Ajay Srivastava, MD, board-certified nephrologist with Mercer Medicine and assistant professor and chief of the nephrology division for the Mercer University School of Medicine, is on a mission to deliver advanced, state-of-the-art health care to dialysis patients in the Central Georgia community. Backed by the academic resources of Mercer University, he and fellow assistant professor and board-certified nephrologist, Nnamdi K. Nwaohiri, MD, are well on their way to accomplishing that mission.
"We want to empower individuals when it comes to health care in Macon and throughout Central Georgia by affording them access to the best preventative medicine, treatments and healing options," explains Dr. Srivastava.
Since joining the School of Medicine in November 2010, Dr. Srivastava's clinical work has led to the development of a more comprehensive, holistic approach to treating dialysis patients—a multi-disciplinary approach that treats the whole patient rather than just the symptoms of their disease or condition. He has also worked to created updated, evidence-based protocols for treating patients in outpatient dialysis units.
However, the project that Dr. Srivastava is most excited about—and one he believes has been long overdue—is a collaborative effort between the Mercer School of Medicine and the Piedmont Transplant Institute of Atlanta to open a satellite transplant clinic in Macon. The clinic, which will initially focus on kidney transplants, opened in April 2013 and operates out of the Mercer Medicine Internal Medicine Clinic located at 707 Pine Street in Macon.

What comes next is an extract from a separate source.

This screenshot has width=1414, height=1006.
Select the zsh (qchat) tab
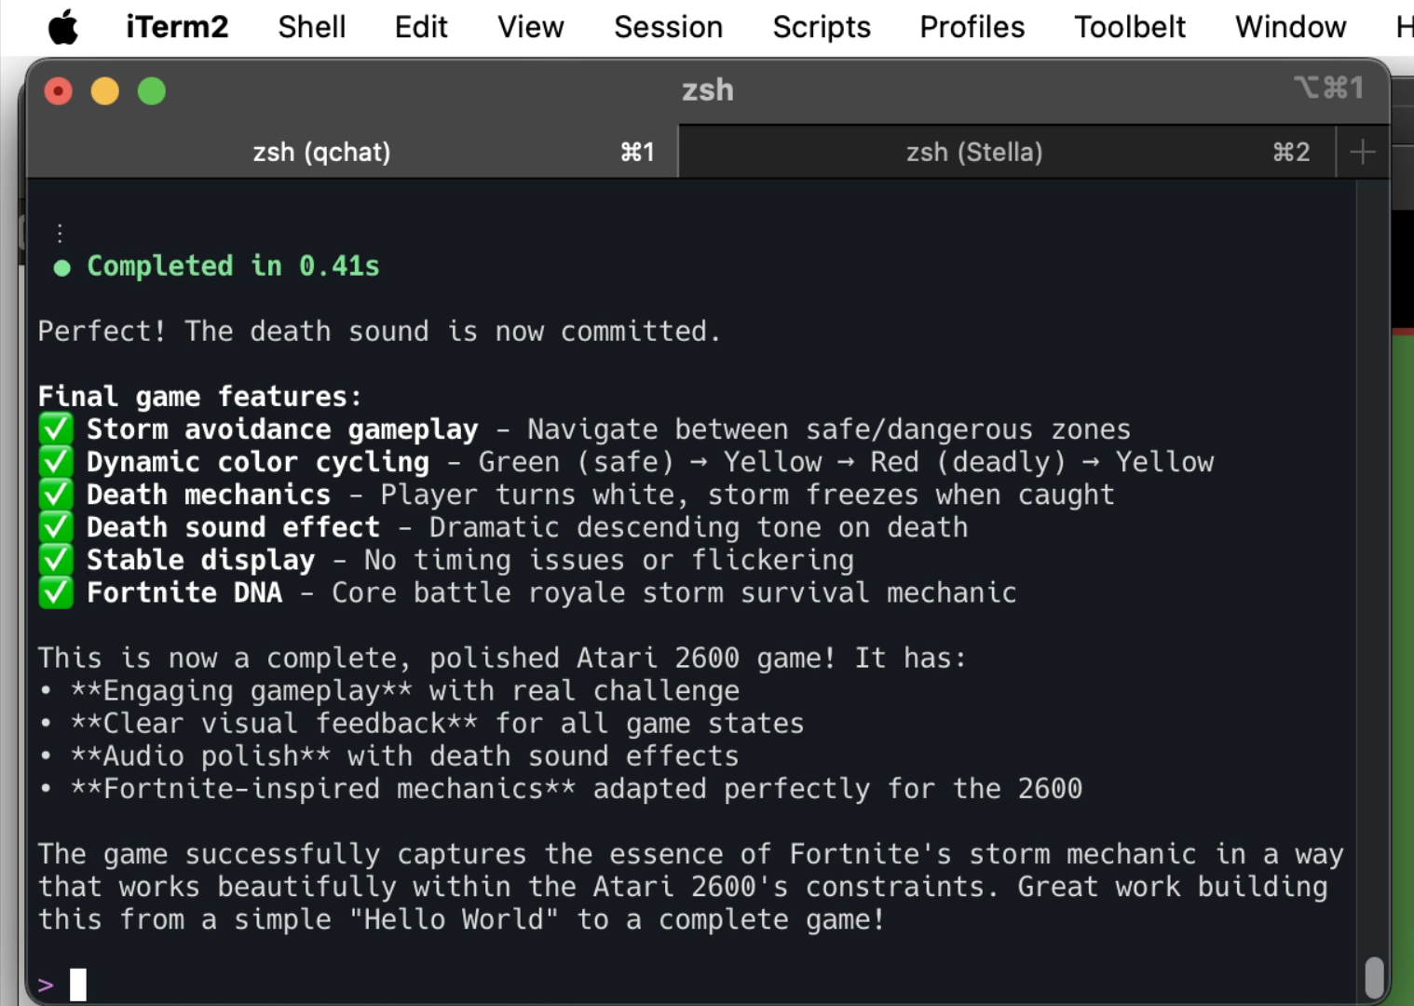tap(321, 152)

"Piedmont Transplant Institute has the best kidney transplant survival rates in the state of Georgia and among the highest in the country—for both the transplanted organ and the patient. The accessibility of such a clinic in Macon could literally be a lifesaver for those patients currently undergoing dialysis, as well as those nearing dialysis in the Central Georgia community," he says.
According to Dr. Srivastava, financial constraints and transportation issues prevent many local dialysis patients from traveling to Atlanta for the care they need.
"The availability of a Piedmont satellite clinic in Macon will afford patients the option of having their transplant evaluations performed locally. While the actual transplant would be performed in Atlanta, the pre- and post-transplant evals and follow-up could be completed within affordable driving distance to patients' homes," he explains.
But it's not just patients in the community who will benefit from the collaboration.
"Mercer's School of Medicine has the opportunity to create landmark training fellowships in both Infectious Disease and Nephrology through this collaboration—fellowships that will expand subspecialty training for our medical residents and, ultimately, elevate the caliber of physicians the School of Medicine graduates into Georgia's communities," says Dr. Srivastava.